With a length of up to 16 mm, M. godlewskii is by far the largest species of the genus. Only M. baicalensis , with a length of up to 8 mm, is also significantly larger than the other Manayunkia species.

Manayunkia godlewskii is the only species of Manayunkia in which the thoracic notopodia have prechaetal lobes. It is possible that the significantly greater length of this species compared to the related species requires such a structure. Similar lobes are found, for example, in species of Sabellidae (cf. Bick & Randel 2012).

The number of branches of the median and ventral radioles is comparatively high, at least in comparison to most of the smaller species. This is explained by the fact that immediately after branching, the branches divide further, so that 2 or even more branches branch off from a common base. Zenkevitsch (1925) and Sitnikova et al. (1997) then concluded that the branches of the tentacle crown are arranged in two rows.

Manayunkia godlewskii is characterised in particular by a triangular but not elongated pygidium. The pygidium of the other two species from Lake Baikal is either elongated and pointed or oval. In addition, the pigment is almost completely absent or at most present on first two chaetigers. In M. baicalensis the first 6 chaetigers are distinctly pigmented, and in M. zenkewitschii all chaetigers are pigmented.

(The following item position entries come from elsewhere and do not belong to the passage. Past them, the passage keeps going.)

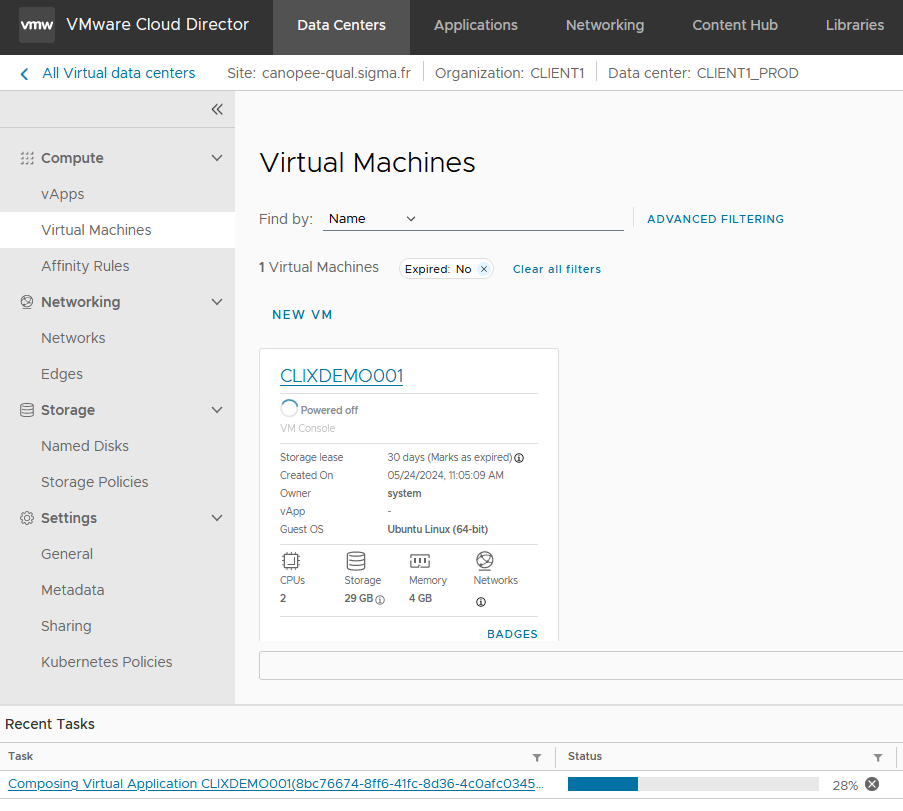Go back using the All Virtual data centers arrow
903x811 pixels.
click(25, 73)
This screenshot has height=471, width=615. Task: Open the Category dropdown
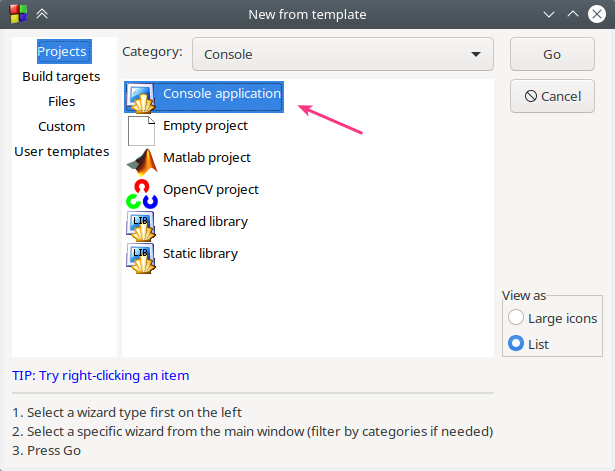tap(342, 54)
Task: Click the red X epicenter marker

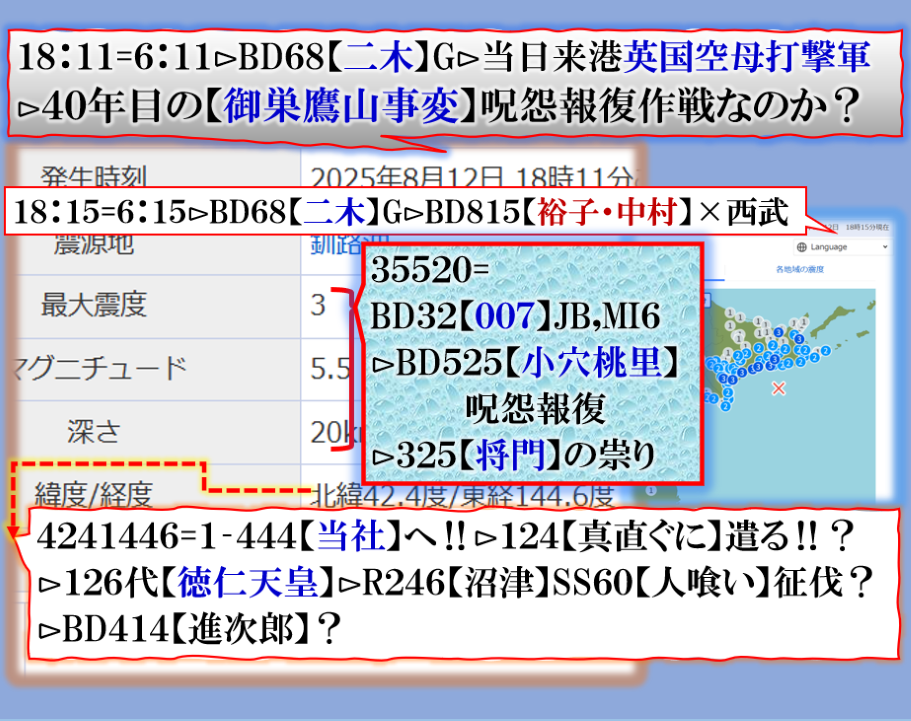Action: (779, 386)
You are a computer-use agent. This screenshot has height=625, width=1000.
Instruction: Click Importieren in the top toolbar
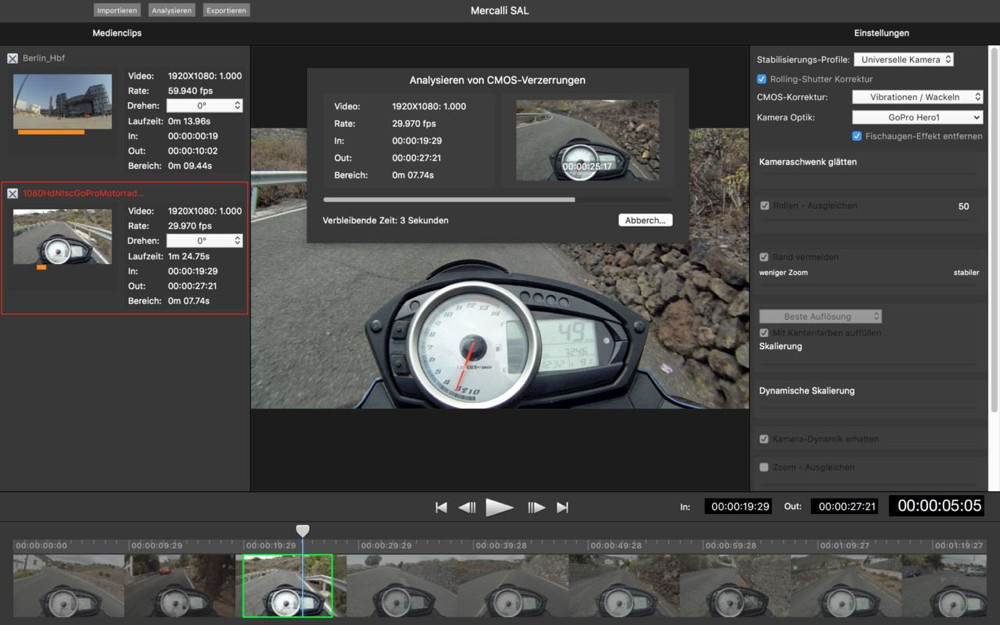point(117,10)
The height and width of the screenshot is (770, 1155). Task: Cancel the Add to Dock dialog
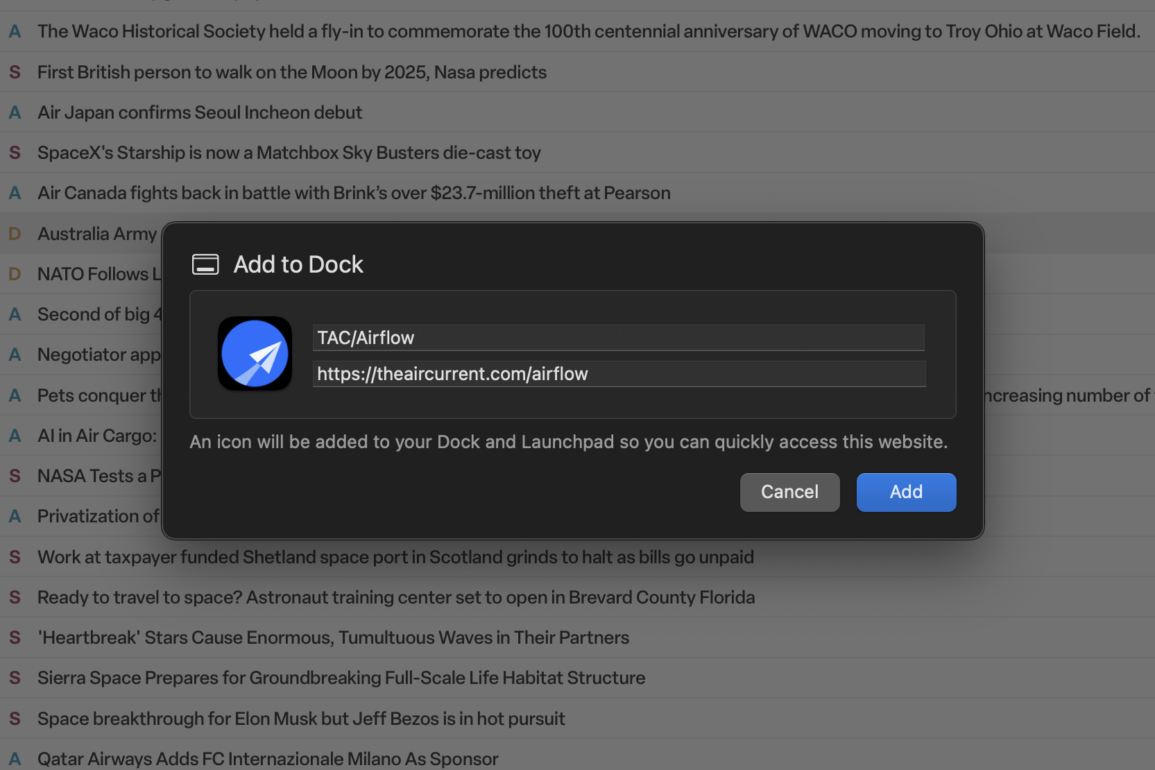[x=789, y=492]
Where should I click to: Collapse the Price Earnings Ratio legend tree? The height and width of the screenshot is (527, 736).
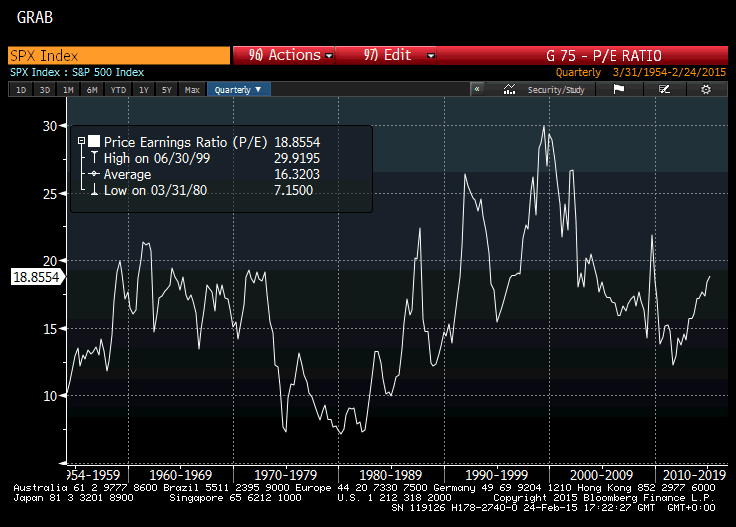[x=80, y=142]
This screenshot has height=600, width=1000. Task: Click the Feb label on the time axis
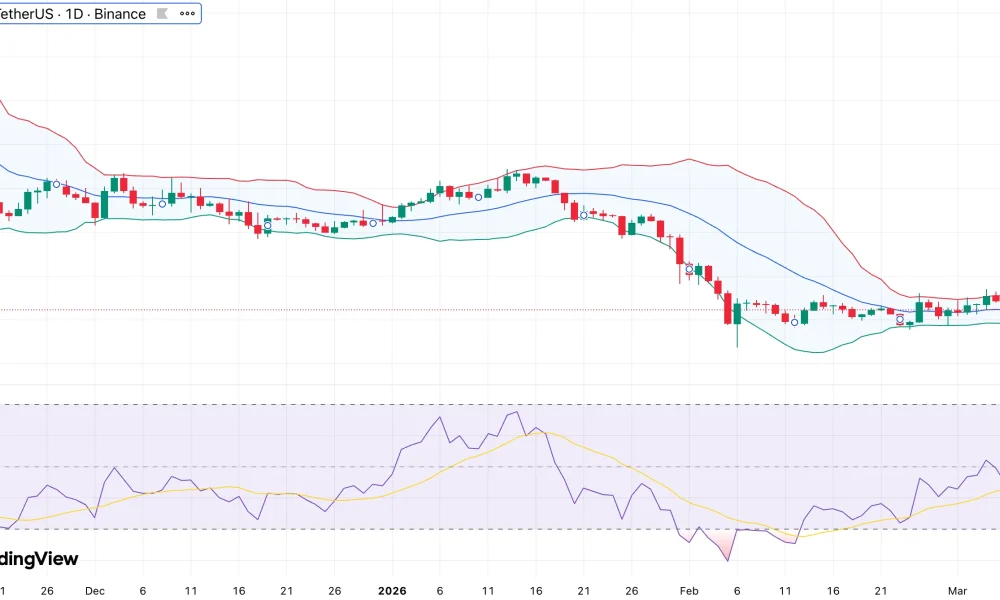point(688,591)
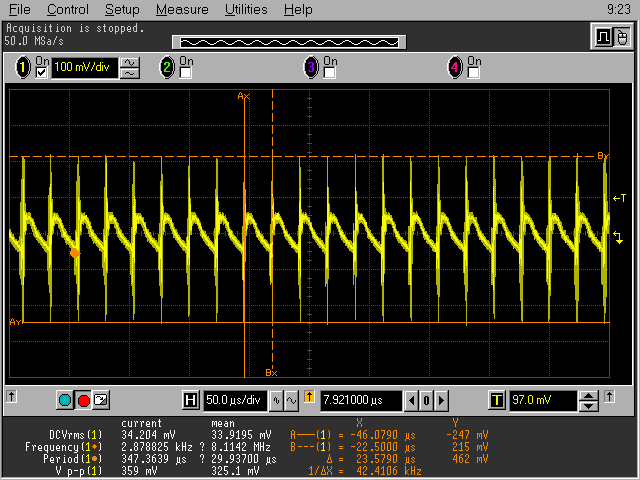Click the channel 4 pink number icon

pyautogui.click(x=455, y=68)
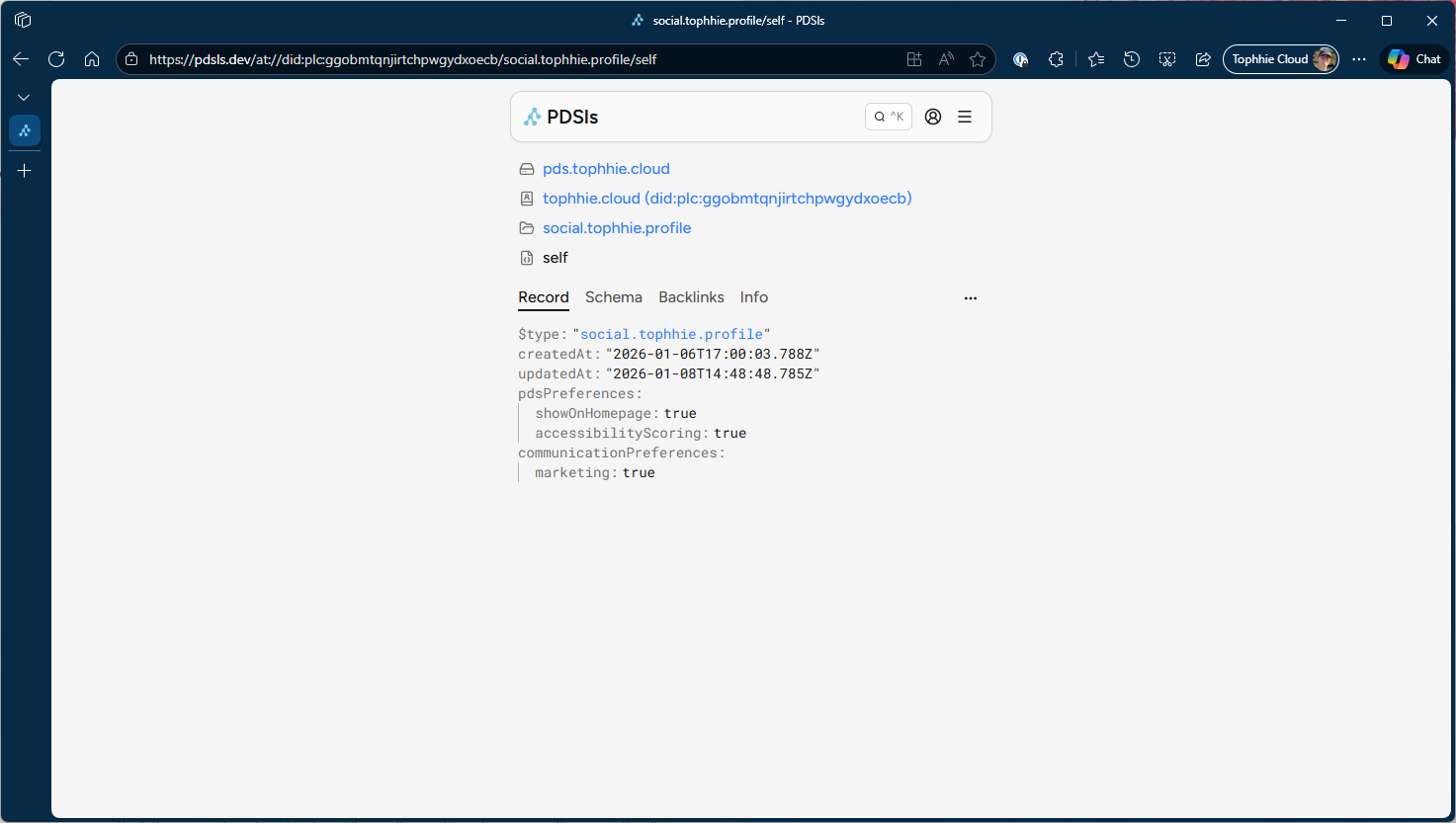The width and height of the screenshot is (1456, 823).
Task: Add this page to browser favorites
Action: [x=978, y=59]
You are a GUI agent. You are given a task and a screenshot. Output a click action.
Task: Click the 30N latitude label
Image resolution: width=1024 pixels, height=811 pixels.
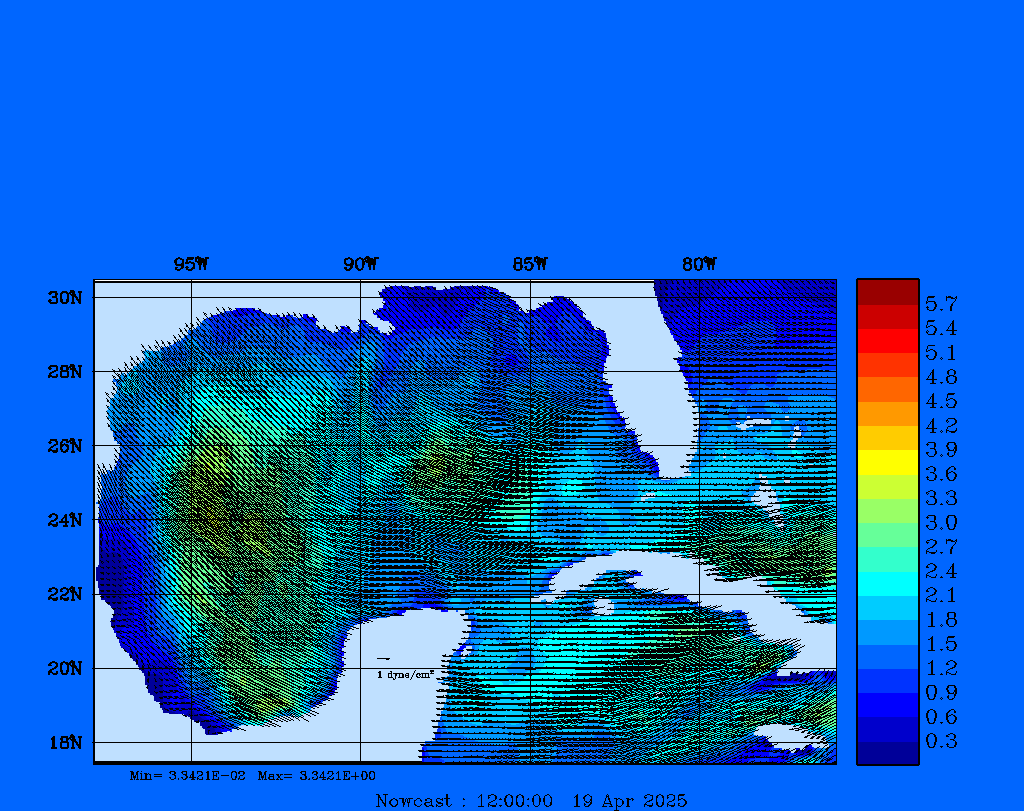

There is a sexual dimorphism in this species. Mature females have transitional chaetae on neuropodia of chaetigers 6–8 instead of regular thoracic uncini. A brood chamber, which is formed by bulge-like protrusions ventrally on chaetigers 6 and 8, is also present in females. These characters are also found in M. baicalensis ( Zenkevitsch 1925) and M. zenkewitschii ( Sitnikova et al. 1997) . Zenkevitsch (1925) also stated that the number of thoracic chaetae and thoracic and abdominal uncini differ between males and females. Males have more chaetae and uncini than females. We did not have enough material to confirm this. However, the number of thoracic and abdominal uncini is significantly lower in smaller individuals. Specimens with a length of about 2 mm have only about 2–4 thoracic uncini, and 11–15 abdominal uncini on chaetiger 9, 8-–12 on chaetiger 10 and 6–10 on chaetiger 11.

Geographic distribution. Known from Russia, Lake Baikal and probably from Lake Baunt, which is located about 200 km east of Lake Baikal.

Biology. The reproduction period is in September and October. However, some females with embryos in the tube have also been found in November and December. In some years, reproduction has also taken place at the end of March/beginning of April. The eggs are between 350 and 425 µm long and 270 and 300 µm wide. The maximum number of eggs and embryos in the tube was 48 ( Sitnikova et al. 1997).

Ecology. Manayunkia godlewskii occurs throughout Lake Baikal. It inhabits mainly muddy bottoms with detritus, muddy sand, but also pebbles and rocky areas. The depth distribution ranges from about 3 to 80 m.